When the enzyme rhodanese was partially digested by immobilized trypsin, it retained greater than 50% of its original activity although less than 10% of the undigested enzyme remained. The predominant daughter species were two 31-kDa polypeptides whose amino termini corresponded to either residue 44 or 45 of the enzyme's sequence. Following digestion, charged species were isolated by ion exchange chromatography. Denaturing electrophoresis revealed that a 4-kDa peptide remained associated with the 31-kDa fragment. This 4- kDa peptide appears to correspond to the amino-terminal 45 residues of rhodanese. Further proteolysis gave a 2.5-kDa peptide that dissociated under non-denaturing conditions without apparent change in migration of the 31- kDa fragment on SDS gels. Refolding of undigested, urea-denatured rhodanese restored much of its activity. Similar treatment of rhodanese following limited tryptic digestion resulted in no regain of activity.
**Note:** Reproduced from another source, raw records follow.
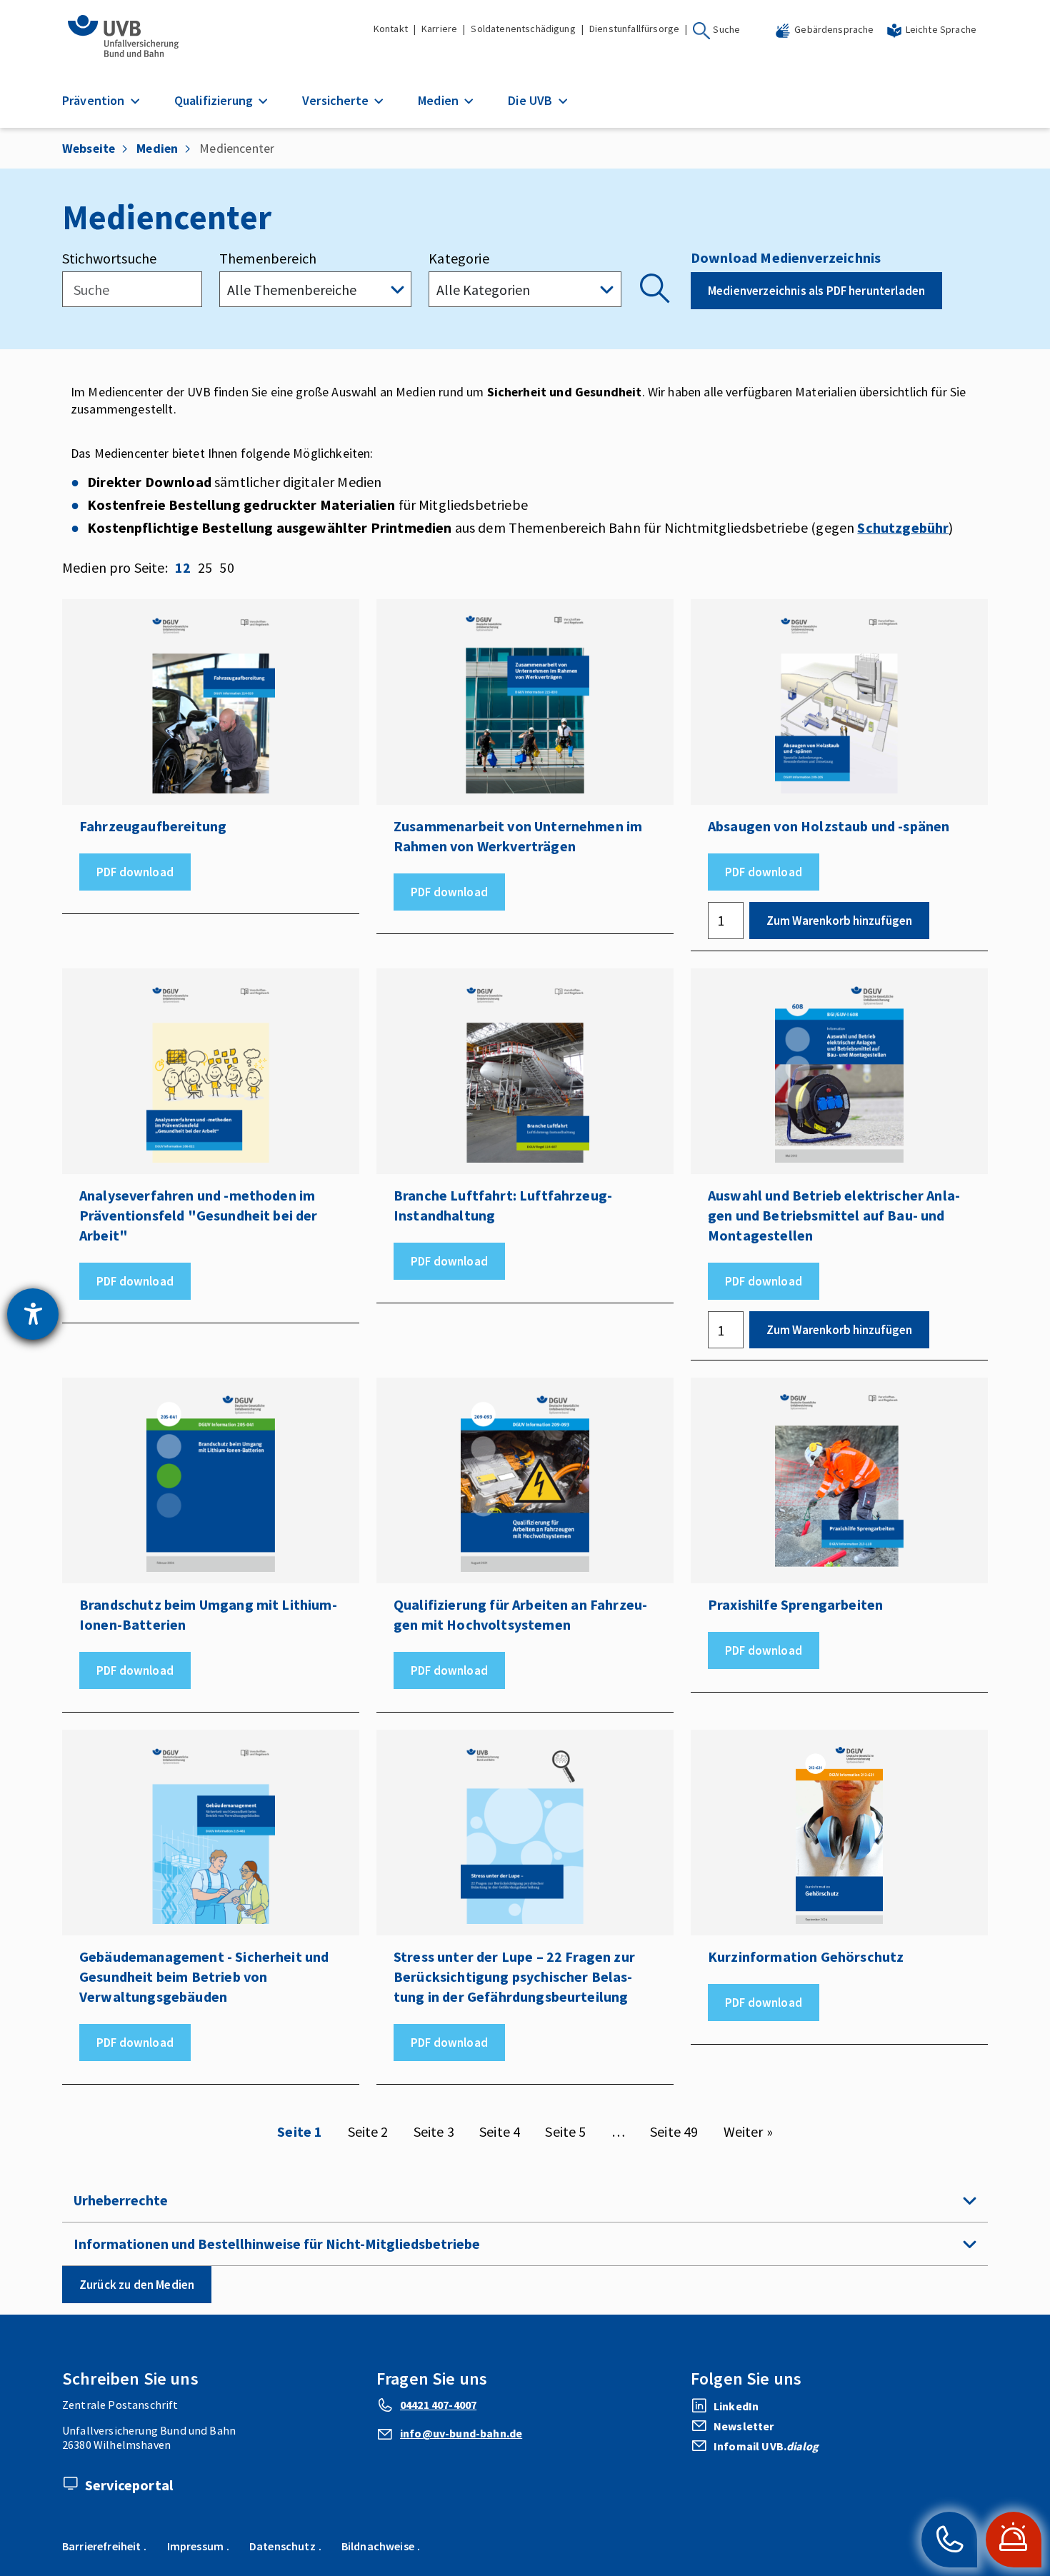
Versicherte (336, 100)
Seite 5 (565, 2131)
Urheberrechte (121, 2200)
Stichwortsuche (109, 258)
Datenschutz (282, 2546)
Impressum (195, 2546)
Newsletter (744, 2426)
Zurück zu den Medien (136, 2284)
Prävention (95, 100)
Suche (726, 29)
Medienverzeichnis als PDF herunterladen (816, 291)
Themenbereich (267, 258)
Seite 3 (434, 2131)
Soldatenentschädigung (523, 28)
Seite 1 (299, 2131)
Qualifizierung (215, 100)
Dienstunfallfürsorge (634, 28)
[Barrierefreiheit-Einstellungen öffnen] (33, 1314)
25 (205, 567)
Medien (439, 100)
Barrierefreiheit (101, 2546)
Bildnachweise (377, 2546)
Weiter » (748, 2131)
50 (226, 567)
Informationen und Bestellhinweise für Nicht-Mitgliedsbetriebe (277, 2243)
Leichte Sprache (941, 29)
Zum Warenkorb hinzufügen (839, 920)
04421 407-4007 (438, 2404)
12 (183, 567)
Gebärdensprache (834, 29)
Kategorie (459, 258)
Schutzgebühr (903, 527)
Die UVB (531, 100)
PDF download (135, 872)
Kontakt (391, 28)
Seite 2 (368, 2131)
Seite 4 (499, 2131)
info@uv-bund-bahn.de (461, 2433)
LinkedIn (736, 2406)
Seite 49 (674, 2131)
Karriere (439, 28)
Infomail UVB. (766, 2446)
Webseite (88, 148)
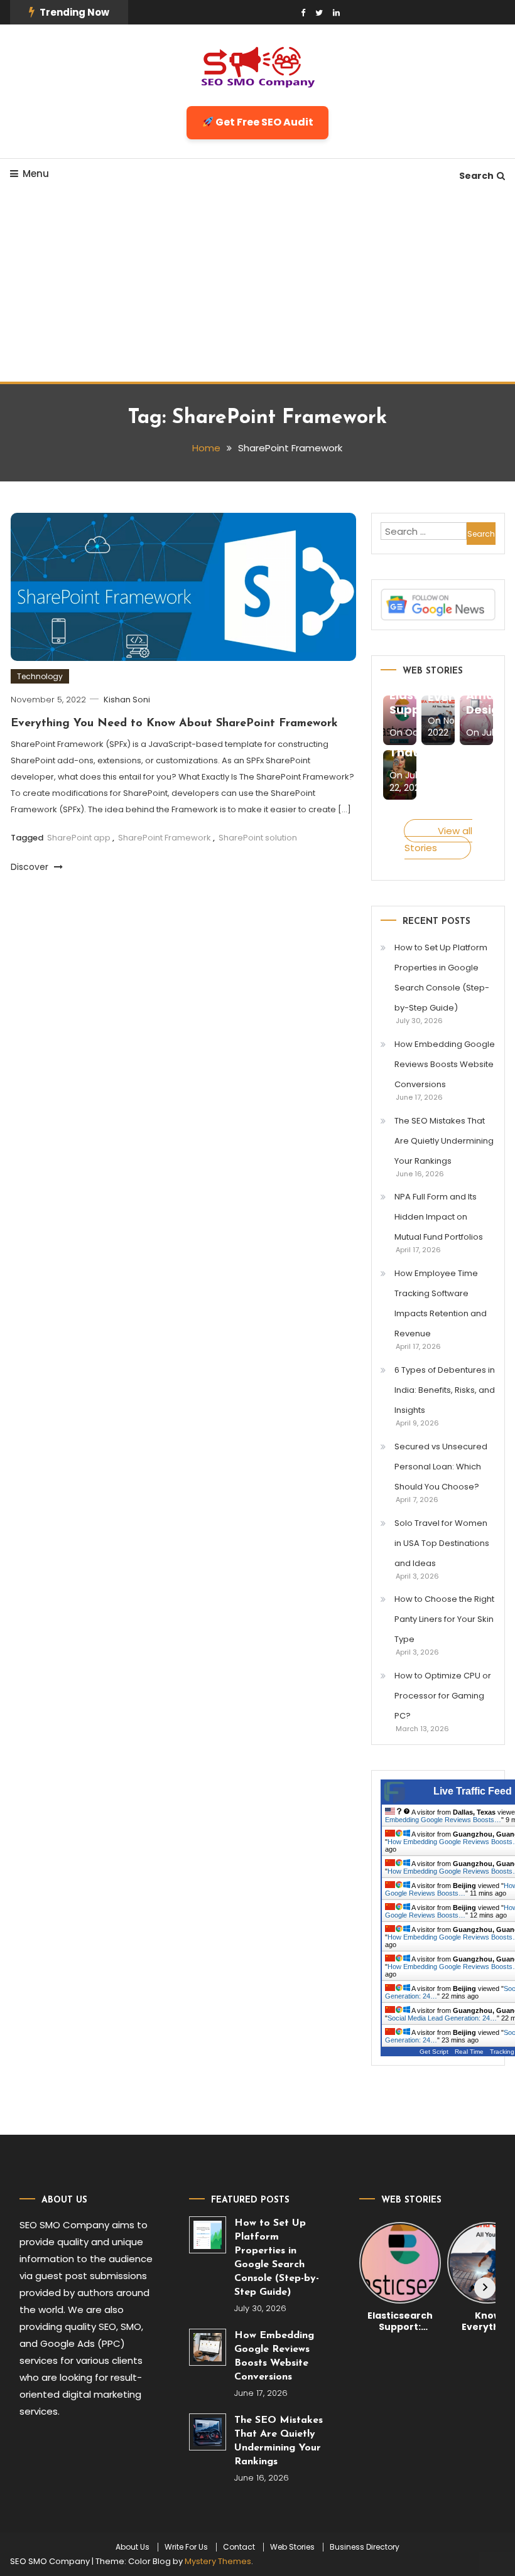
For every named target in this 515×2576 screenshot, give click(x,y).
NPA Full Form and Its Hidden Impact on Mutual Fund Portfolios (438, 1217)
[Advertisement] (257, 287)
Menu (36, 173)
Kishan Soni (127, 700)
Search (476, 175)
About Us (132, 2547)
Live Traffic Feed (472, 1791)
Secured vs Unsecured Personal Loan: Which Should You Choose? (440, 1467)
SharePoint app (79, 838)
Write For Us (186, 2547)
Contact (239, 2547)
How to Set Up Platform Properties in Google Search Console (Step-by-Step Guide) (441, 978)
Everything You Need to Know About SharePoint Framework (174, 723)
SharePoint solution (258, 838)
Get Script (434, 2051)
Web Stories (292, 2547)
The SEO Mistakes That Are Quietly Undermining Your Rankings (444, 1141)
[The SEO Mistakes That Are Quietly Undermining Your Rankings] (207, 2431)
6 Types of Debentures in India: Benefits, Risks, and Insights (444, 1390)
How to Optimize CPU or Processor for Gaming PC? (442, 1696)
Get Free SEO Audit (263, 122)
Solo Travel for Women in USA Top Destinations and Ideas (441, 1543)
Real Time (469, 2051)
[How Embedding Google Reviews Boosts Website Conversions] (207, 2347)
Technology (40, 676)
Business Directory (364, 2547)
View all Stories (438, 839)
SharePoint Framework (164, 838)
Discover (31, 867)
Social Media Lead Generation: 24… (442, 2018)
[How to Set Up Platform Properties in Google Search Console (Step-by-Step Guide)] (207, 2234)
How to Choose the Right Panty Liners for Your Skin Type (444, 1619)
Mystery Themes (218, 2561)
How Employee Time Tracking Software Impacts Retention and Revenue (440, 1303)
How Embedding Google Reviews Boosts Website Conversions (444, 1064)
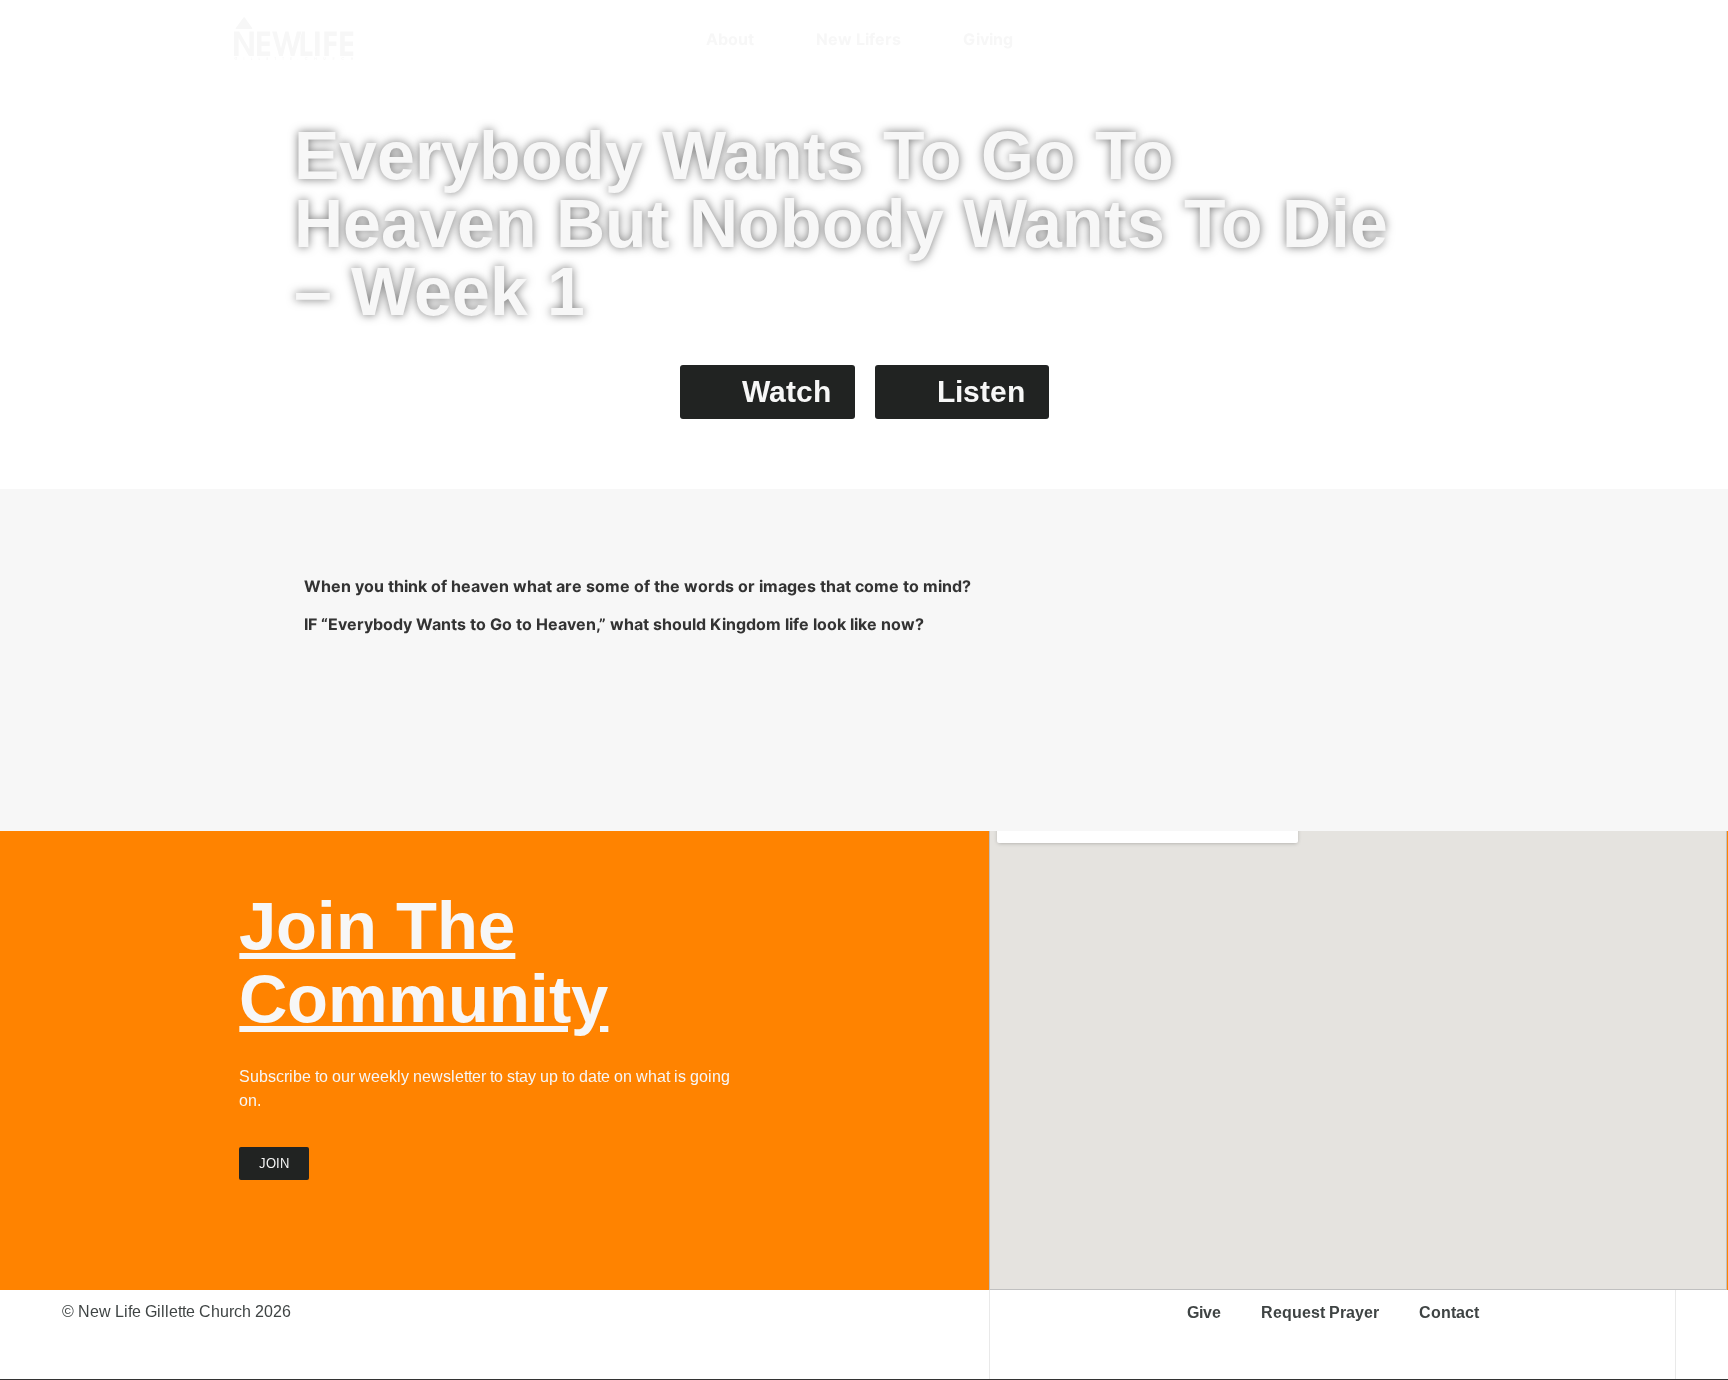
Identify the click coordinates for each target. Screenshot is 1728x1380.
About (730, 39)
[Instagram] (1364, 39)
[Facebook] (1399, 39)
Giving (988, 39)
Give (1204, 1312)
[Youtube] (1434, 39)
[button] (1483, 39)
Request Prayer (1320, 1312)
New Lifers (858, 39)
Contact (1449, 1312)
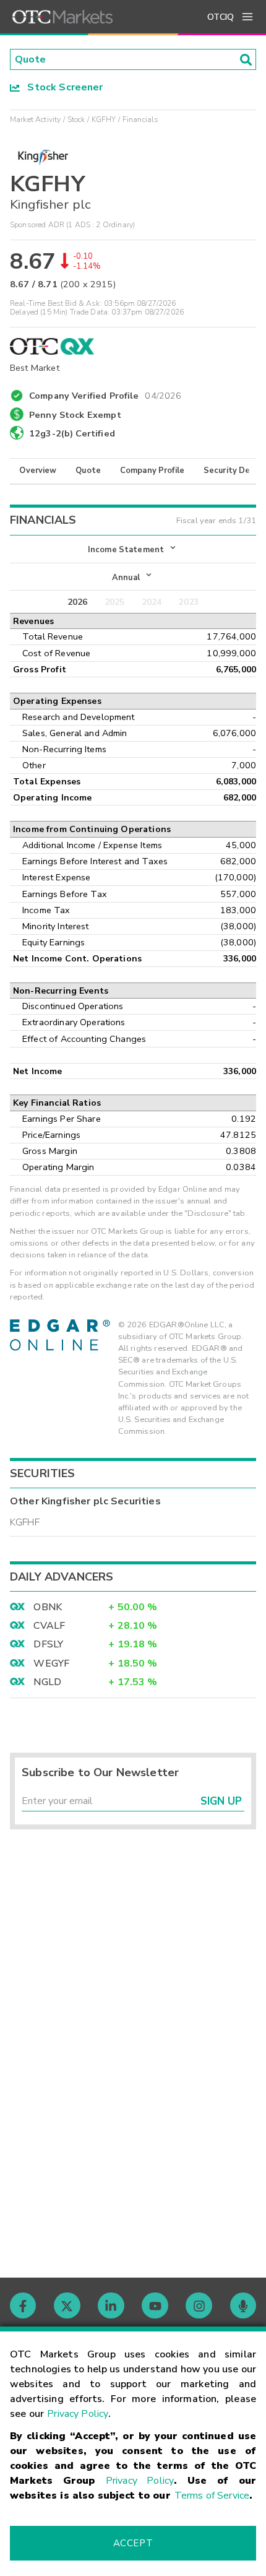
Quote (88, 470)
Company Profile (152, 470)
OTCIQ (220, 17)
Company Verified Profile (105, 393)
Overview (37, 470)
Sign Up (221, 1801)
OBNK (47, 1607)
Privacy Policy (77, 2414)
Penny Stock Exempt (75, 414)
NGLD (47, 1682)
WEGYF (51, 1663)
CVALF (49, 1626)
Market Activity (35, 119)
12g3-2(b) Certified (72, 433)
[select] (11, 543)
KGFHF (25, 1522)
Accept (133, 2543)
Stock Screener (61, 87)
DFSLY (48, 1644)
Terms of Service (211, 2495)
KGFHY (104, 119)
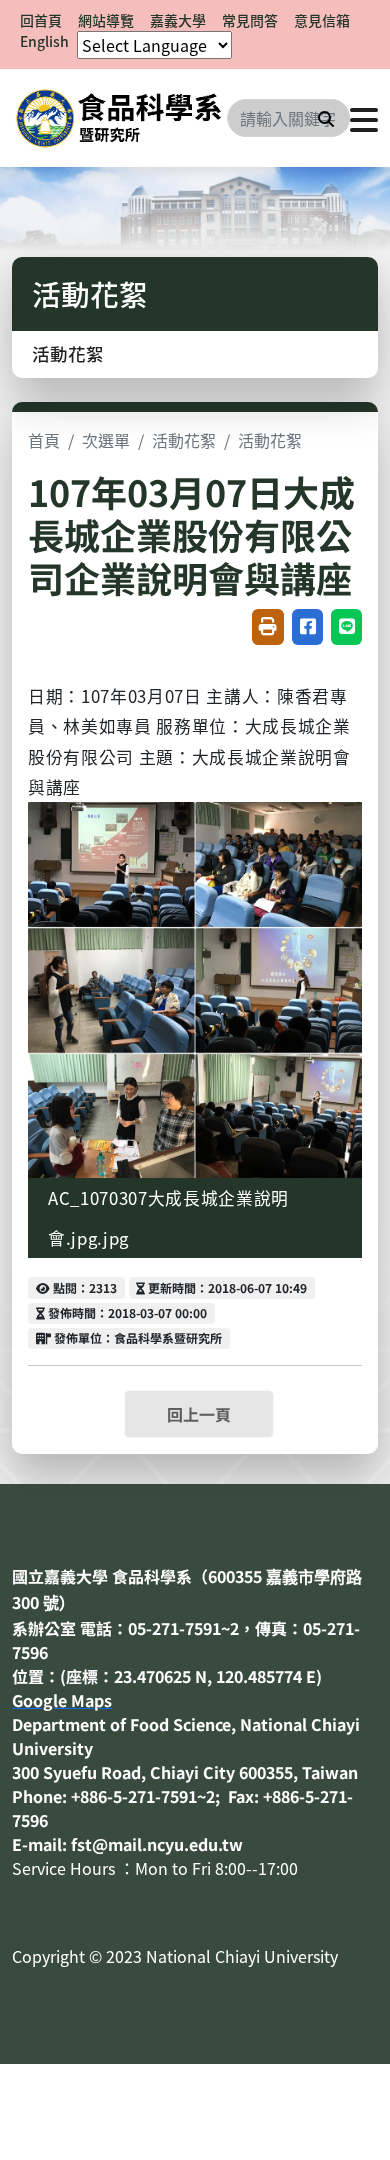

Refolding of a mixture of intact and digested rhodanese resulted in regain of activity appropriate for the amount of intact rhodanese in the sample, indicating that clipped rhodanese does not inhibit refolding of intact rhodanese. It is concluded that portions of the amino terminus of rhodanese are important in the enzyme's folding, but are not essential for the enzyme's sulfurtransferase activity.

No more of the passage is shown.